● **Problem details**
For the listing below, show each line that includes the string "vertical".

Content starts

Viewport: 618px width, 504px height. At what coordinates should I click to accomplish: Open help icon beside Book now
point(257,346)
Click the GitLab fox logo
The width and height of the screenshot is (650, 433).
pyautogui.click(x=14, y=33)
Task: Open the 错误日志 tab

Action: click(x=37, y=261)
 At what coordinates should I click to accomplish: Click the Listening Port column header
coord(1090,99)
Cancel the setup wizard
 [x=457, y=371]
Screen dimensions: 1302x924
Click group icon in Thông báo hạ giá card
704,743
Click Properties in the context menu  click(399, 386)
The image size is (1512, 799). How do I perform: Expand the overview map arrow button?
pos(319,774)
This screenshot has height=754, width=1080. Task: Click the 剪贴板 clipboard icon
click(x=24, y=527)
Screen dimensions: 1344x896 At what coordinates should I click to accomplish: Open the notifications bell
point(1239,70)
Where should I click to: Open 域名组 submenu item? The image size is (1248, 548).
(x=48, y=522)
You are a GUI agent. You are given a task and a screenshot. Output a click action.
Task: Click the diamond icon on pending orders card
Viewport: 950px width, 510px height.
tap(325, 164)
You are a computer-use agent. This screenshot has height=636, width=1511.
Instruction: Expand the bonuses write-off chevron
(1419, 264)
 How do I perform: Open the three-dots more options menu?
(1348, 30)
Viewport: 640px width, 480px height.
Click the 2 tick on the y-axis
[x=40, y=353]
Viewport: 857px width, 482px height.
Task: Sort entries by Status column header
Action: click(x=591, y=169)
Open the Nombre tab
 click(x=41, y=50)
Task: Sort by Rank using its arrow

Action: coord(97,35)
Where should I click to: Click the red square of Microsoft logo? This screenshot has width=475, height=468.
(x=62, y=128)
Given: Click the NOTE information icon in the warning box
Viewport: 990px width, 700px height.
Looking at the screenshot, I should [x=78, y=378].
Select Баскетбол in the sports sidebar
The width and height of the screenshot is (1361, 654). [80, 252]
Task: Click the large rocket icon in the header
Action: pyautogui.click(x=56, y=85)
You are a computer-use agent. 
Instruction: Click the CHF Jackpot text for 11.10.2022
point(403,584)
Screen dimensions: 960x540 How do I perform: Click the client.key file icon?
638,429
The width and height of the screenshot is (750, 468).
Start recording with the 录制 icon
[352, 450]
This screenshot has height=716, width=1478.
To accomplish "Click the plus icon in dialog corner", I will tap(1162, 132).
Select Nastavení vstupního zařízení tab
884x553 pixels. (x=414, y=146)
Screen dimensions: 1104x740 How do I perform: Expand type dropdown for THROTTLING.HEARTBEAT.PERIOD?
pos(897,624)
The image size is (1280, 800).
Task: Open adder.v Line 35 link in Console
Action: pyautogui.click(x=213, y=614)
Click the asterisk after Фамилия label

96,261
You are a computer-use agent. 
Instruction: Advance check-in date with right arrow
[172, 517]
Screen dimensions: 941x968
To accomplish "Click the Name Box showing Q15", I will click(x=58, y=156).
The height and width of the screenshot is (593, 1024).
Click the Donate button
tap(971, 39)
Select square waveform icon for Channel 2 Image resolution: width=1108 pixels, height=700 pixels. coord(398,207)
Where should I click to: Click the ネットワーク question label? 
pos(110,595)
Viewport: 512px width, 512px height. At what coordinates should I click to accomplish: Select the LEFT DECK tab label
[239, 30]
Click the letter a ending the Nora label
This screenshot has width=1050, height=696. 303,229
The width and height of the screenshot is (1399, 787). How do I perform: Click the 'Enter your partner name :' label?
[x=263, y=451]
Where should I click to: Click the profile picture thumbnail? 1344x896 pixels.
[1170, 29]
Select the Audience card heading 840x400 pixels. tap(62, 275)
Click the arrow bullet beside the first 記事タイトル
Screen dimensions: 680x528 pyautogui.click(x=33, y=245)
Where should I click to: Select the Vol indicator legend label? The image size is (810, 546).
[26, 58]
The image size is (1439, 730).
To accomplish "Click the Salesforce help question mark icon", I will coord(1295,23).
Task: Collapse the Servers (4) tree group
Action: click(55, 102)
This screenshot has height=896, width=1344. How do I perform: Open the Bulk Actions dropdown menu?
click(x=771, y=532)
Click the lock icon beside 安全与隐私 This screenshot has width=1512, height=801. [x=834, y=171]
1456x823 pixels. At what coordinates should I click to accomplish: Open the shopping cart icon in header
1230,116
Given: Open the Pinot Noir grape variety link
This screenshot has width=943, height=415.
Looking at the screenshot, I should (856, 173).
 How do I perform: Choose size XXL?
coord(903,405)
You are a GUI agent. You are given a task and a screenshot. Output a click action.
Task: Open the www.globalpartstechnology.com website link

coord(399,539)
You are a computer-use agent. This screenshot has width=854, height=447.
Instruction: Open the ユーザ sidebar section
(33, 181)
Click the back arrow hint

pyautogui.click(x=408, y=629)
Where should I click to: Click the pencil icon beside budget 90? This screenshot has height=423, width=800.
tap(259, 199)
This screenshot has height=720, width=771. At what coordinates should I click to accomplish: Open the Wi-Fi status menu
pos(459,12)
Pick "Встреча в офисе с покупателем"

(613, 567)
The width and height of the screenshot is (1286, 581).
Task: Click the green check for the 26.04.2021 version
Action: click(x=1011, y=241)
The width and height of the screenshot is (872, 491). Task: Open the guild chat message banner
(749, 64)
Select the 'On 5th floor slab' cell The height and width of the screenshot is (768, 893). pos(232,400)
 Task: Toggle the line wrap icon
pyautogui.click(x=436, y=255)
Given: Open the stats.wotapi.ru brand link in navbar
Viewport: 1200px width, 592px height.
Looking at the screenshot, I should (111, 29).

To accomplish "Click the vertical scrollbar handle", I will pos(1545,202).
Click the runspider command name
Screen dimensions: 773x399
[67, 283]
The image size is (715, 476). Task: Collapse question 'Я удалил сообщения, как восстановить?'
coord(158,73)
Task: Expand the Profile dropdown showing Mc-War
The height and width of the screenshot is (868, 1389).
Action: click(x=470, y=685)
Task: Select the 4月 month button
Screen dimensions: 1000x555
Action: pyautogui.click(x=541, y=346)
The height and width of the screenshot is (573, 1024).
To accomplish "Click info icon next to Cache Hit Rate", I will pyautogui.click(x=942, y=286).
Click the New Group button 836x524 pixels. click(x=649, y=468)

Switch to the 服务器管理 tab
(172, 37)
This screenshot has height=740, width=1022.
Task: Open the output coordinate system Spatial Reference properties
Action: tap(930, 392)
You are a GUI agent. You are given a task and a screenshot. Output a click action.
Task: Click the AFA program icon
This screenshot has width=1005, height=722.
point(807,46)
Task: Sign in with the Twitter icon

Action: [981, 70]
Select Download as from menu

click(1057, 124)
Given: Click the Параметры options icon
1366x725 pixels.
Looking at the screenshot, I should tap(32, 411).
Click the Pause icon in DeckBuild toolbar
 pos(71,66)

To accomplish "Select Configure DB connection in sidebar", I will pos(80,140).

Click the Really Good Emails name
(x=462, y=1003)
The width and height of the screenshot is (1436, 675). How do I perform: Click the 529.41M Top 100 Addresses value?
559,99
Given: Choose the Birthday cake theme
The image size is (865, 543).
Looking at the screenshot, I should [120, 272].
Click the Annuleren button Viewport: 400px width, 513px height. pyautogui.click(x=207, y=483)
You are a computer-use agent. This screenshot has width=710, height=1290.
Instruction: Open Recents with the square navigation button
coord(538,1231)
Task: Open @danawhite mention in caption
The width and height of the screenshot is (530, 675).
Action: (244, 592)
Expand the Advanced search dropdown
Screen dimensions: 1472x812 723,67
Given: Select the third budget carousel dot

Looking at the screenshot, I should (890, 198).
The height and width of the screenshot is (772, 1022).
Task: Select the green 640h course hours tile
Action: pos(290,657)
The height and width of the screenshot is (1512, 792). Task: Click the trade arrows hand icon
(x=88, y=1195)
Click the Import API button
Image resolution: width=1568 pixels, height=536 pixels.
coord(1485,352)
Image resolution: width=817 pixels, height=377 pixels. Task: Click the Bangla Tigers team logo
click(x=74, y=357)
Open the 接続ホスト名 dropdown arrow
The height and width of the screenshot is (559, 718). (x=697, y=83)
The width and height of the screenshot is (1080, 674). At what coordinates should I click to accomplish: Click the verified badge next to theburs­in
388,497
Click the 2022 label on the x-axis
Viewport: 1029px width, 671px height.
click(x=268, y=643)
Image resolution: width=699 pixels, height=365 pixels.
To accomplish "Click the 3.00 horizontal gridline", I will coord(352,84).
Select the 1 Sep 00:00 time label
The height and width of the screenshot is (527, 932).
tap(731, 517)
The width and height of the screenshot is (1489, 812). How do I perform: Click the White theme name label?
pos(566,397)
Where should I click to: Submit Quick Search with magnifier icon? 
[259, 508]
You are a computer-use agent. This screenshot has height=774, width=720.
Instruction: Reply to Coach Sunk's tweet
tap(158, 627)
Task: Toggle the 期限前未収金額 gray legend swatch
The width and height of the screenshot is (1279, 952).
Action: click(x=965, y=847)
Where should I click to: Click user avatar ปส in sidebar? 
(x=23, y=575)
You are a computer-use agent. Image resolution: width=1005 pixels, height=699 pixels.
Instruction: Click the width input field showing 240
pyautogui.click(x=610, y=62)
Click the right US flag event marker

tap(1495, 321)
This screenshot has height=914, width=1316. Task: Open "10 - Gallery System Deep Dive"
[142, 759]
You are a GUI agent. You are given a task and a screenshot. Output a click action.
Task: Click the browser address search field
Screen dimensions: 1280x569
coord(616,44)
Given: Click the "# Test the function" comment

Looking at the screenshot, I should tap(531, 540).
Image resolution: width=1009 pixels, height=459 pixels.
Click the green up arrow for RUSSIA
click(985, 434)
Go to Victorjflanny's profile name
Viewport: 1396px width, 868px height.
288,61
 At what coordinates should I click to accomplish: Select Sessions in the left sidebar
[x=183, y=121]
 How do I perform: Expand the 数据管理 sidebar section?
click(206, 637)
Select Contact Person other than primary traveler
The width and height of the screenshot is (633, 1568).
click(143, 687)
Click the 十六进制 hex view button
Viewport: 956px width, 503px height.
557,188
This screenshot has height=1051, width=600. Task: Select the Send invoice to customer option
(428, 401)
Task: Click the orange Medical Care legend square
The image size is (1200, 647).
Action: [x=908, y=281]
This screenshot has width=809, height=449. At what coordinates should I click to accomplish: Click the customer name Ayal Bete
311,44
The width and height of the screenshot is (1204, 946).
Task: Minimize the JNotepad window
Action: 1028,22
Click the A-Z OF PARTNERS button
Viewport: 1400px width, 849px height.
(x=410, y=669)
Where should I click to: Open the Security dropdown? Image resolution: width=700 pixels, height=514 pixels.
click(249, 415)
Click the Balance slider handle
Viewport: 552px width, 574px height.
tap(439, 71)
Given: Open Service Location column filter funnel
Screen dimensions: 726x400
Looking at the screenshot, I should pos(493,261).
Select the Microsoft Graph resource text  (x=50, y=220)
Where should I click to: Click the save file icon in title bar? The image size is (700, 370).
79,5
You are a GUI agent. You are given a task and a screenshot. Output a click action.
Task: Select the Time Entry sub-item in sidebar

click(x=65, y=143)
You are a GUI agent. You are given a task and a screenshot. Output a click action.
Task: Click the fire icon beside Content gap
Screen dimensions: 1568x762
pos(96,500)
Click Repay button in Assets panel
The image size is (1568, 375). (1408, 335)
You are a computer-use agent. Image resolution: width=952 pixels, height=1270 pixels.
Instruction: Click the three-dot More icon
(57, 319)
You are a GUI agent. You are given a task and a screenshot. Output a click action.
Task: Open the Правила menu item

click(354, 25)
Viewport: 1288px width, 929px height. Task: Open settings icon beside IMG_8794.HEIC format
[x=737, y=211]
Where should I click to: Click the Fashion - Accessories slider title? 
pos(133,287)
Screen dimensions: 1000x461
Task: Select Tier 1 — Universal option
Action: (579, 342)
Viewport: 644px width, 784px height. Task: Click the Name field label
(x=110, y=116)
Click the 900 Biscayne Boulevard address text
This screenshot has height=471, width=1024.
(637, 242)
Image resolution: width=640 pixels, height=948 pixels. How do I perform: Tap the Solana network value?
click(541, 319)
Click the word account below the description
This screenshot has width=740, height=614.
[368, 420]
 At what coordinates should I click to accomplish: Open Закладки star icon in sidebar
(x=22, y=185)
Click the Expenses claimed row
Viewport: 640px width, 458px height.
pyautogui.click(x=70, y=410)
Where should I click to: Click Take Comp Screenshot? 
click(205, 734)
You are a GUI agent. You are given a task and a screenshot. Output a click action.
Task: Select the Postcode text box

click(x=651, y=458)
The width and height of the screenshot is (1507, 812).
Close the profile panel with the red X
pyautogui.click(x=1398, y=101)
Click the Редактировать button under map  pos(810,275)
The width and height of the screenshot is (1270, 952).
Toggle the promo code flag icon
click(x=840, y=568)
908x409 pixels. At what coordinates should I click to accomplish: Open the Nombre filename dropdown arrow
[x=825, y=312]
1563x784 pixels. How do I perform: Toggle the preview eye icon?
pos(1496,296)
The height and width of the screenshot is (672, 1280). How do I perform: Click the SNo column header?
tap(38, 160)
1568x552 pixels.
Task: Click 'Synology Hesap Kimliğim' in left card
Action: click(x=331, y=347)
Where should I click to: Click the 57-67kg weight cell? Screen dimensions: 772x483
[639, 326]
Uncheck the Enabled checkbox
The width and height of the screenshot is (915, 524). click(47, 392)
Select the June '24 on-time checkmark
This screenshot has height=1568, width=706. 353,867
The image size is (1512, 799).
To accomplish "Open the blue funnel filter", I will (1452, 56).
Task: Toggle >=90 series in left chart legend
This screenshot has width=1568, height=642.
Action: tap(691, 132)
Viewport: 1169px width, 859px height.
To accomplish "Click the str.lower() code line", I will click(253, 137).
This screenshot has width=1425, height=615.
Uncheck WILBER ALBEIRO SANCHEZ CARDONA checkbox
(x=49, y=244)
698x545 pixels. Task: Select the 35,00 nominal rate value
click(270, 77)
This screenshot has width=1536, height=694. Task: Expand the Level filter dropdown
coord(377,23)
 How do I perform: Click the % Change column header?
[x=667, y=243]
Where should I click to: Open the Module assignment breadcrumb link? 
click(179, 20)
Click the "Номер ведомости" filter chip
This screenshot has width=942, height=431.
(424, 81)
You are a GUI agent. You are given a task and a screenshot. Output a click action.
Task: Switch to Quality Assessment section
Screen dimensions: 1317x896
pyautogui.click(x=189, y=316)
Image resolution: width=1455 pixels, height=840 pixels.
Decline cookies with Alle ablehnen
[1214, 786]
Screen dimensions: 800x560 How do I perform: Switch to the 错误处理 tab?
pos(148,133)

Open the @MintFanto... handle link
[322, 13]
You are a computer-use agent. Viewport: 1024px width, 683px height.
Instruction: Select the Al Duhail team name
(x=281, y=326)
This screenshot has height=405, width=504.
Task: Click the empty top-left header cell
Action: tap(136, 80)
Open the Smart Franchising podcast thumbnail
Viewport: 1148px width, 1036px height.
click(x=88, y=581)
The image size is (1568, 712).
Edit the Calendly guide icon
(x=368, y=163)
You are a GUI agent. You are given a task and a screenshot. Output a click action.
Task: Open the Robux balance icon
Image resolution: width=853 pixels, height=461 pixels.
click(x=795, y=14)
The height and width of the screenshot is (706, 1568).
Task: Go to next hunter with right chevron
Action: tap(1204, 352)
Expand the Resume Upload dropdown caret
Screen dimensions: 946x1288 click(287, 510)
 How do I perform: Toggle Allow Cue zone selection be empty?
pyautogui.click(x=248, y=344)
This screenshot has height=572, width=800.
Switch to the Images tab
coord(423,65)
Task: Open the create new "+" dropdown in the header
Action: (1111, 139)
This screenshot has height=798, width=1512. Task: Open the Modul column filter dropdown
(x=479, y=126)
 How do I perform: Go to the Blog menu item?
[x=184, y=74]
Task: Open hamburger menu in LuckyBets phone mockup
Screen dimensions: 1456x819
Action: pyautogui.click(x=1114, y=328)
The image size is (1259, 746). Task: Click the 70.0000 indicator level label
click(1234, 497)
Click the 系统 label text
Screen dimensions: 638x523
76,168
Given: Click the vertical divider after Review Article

Content ends

● **Answer for this exercise**
To accomplish "Click the vertical scrollbar handle", I will pos(1545,202).
Given: Click the vertical divider after Review Article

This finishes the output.